Ten Cultural Controls to Reduce Disease Pressure in Brassicas

Recent New York autumns have been humid, wet, and optimal for high plant disease pressure. This increases the challenge level to produce marketable fall brassicas like broccoli and cauliflower, especially for organic operations. Are you supporting your farm’s spray regime by incorporating cultural practices to help reduce disease?

  1. Start with the basics. Rotate brassica crops to break disease cycles (don’t forget to account for brassica cover crops!). Manage soil fertility for healthy plants and start with clean seed and seedlings. Make sure to use reputable seed and transplant sources.
  2. Avoid planting stressed or damaged seedlings. Weak plants or root-bound seedlings are more susceptible to disease. Consider adding more succession plantings of fall brassicas into your greenhouse plan, so that you have backup seedlings you can substitute for overgrown transplants in case wet weather forces planting delays.

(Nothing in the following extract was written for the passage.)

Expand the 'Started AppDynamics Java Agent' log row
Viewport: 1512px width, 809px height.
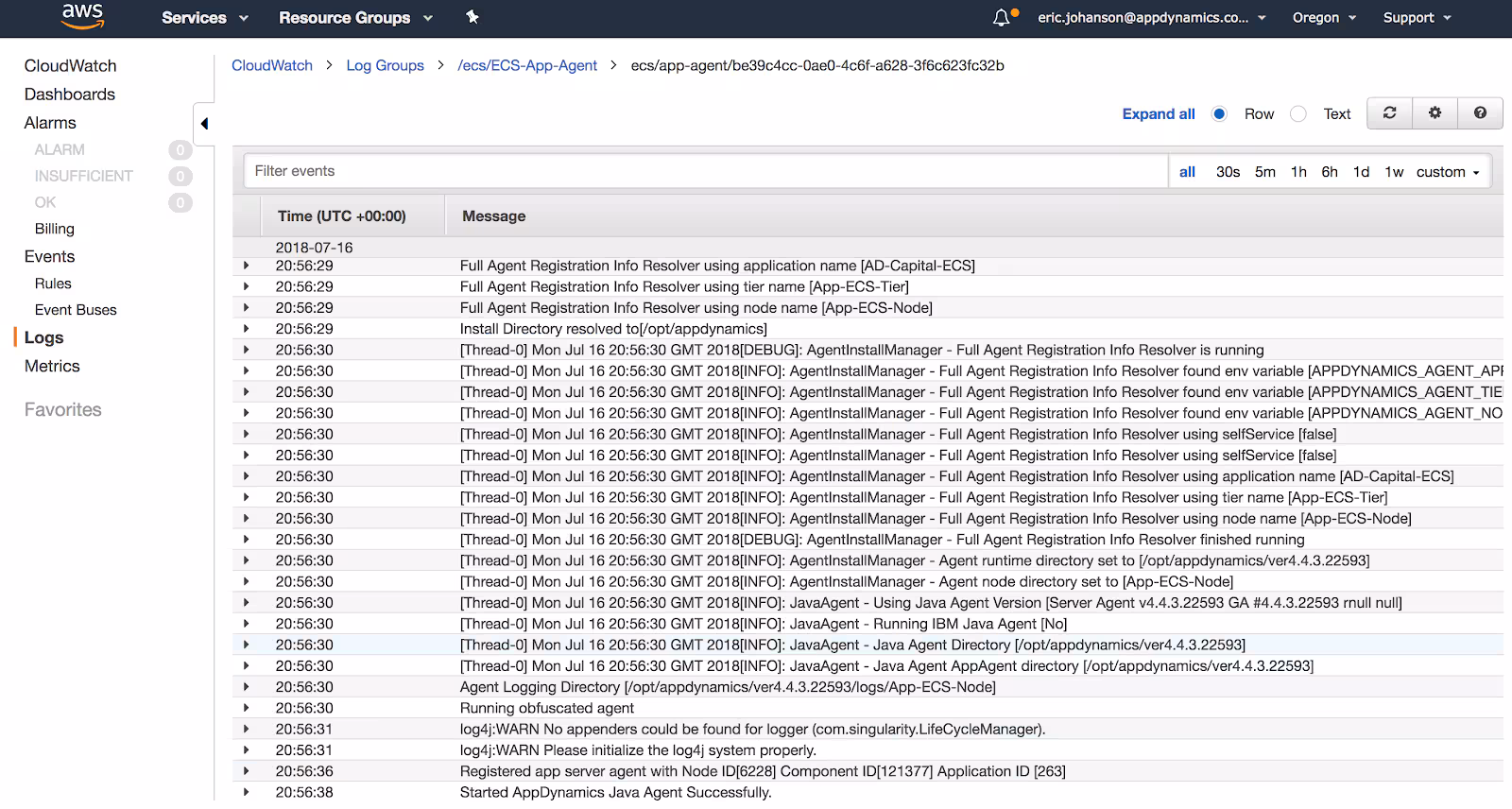pos(247,792)
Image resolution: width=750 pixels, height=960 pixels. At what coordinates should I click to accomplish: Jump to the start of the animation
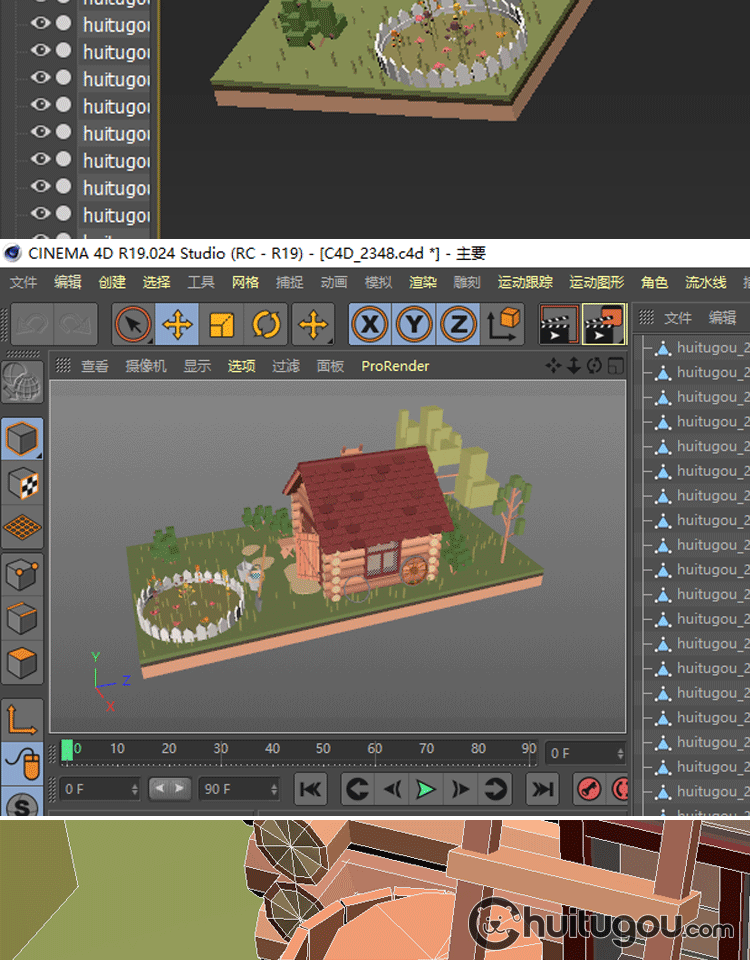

  3. Practice good sanitation. Don’t leave cull piles near your fields. Make time to incorporate old plantings quickly so there are less disease vector hosting plants hiding around the farm.
  4. To take sanitation to the next level, assess harvest and field workflows. Are you picking from a damp field with heavy disease pressure in the morning before weeding (and potentially transmitting disease) in a new planting that afternoon? Work from healthier to less healthy fields and avoid heavy traffic in wet plants when possible.

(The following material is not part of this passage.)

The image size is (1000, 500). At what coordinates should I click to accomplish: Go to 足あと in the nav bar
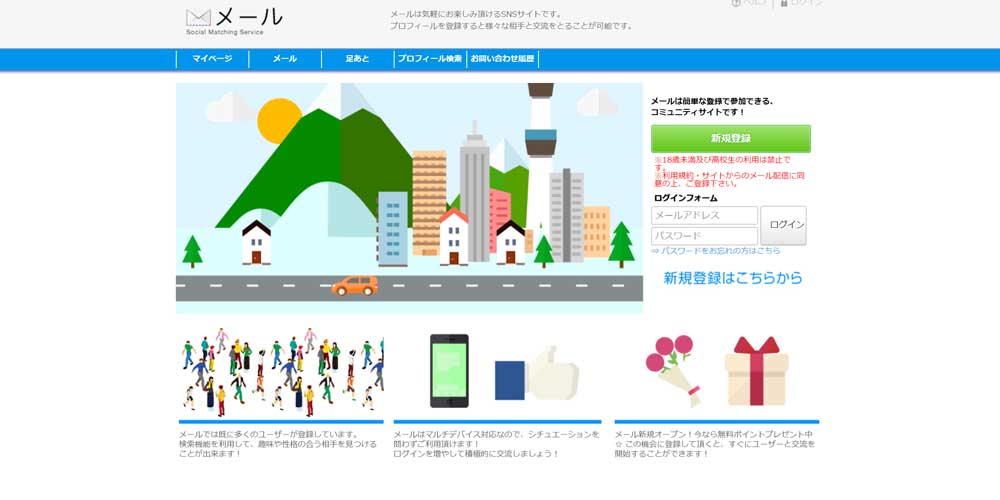357,59
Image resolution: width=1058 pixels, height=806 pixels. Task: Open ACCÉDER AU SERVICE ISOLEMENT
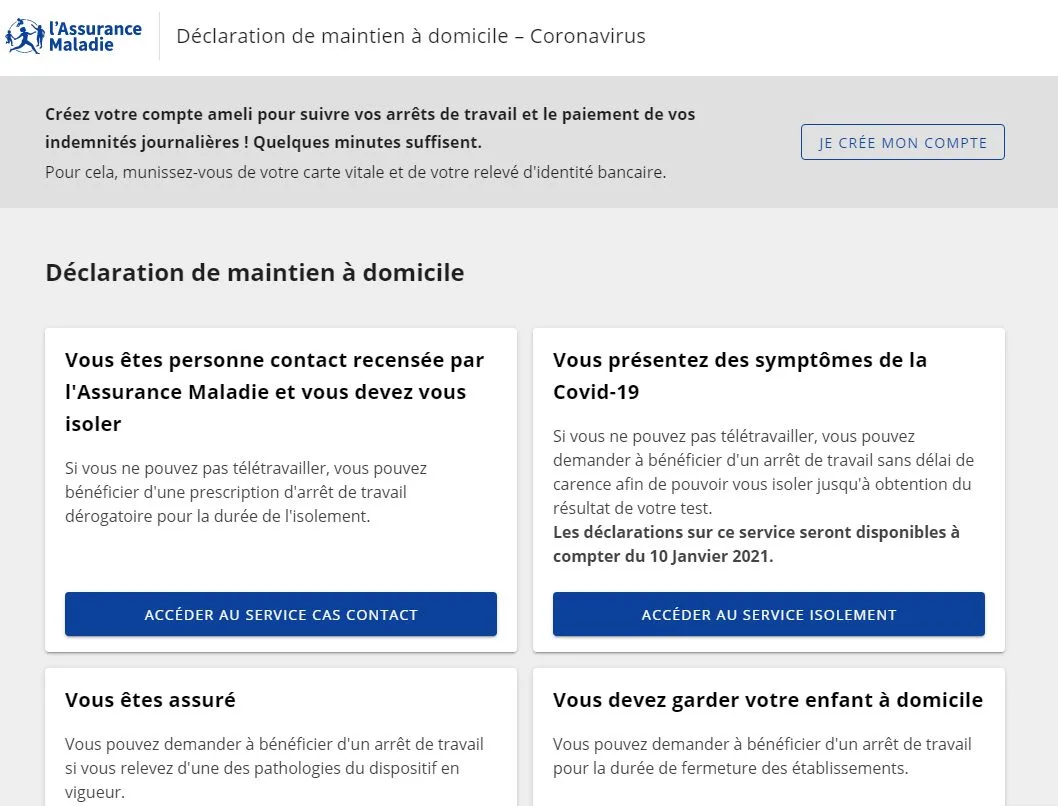pyautogui.click(x=768, y=615)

  5. Choose disease resistant varieties, and search for varieties that match your site’s conditions. Faster maturing varieties can sometimes outpace disease issues and yield better.
  6. For growers with flexible customer bases like direct markets or CSA, consider training your customers to accept alternate, more disease hardy crops like sprouting broccoli and cauliflower rather than traditional varieties. These non-heading plants produce marketable yields even when lightly infected.
  7. Assess your bed spacing. Less dense plantings allow better airflow and increase foliage drying speed. If you plant three dense rows per bed and see recurrent disease, try two rows per bed. Widening in-row plant spacing by two to four inches can likewise reduce the overlapping “drip line” effect of leaves dropping water (and potential pathogens) onto neighboring plants’ heads.
  8. If flea beetles are a major disease vector on your farm, consider incorporating row covers or netting to reduce disease. If you reuse row covers, label and rotate them between crops so that you aren’t dragging old fabric loaded with an earlier planting’s Alternaria onto a freshly planted plot of healthy crops.
  9. On the flip side, minimizing row cover use is a better strategy if your site experiences too much or too little airflow. In wind, covers abrade plants and open wounds for pathogen entry. On poorly ventilated or warm sites, covers trap heat and humidity, reduce airflow, and increase disease activity.
  10. For a high cost, but statistically significant disease reduction strategy, use mulch or ground cover. Plastic, landscape fabric, and straw mulches all reduce brassica disease loads in trials and may be an economically viable practice for smaller operations.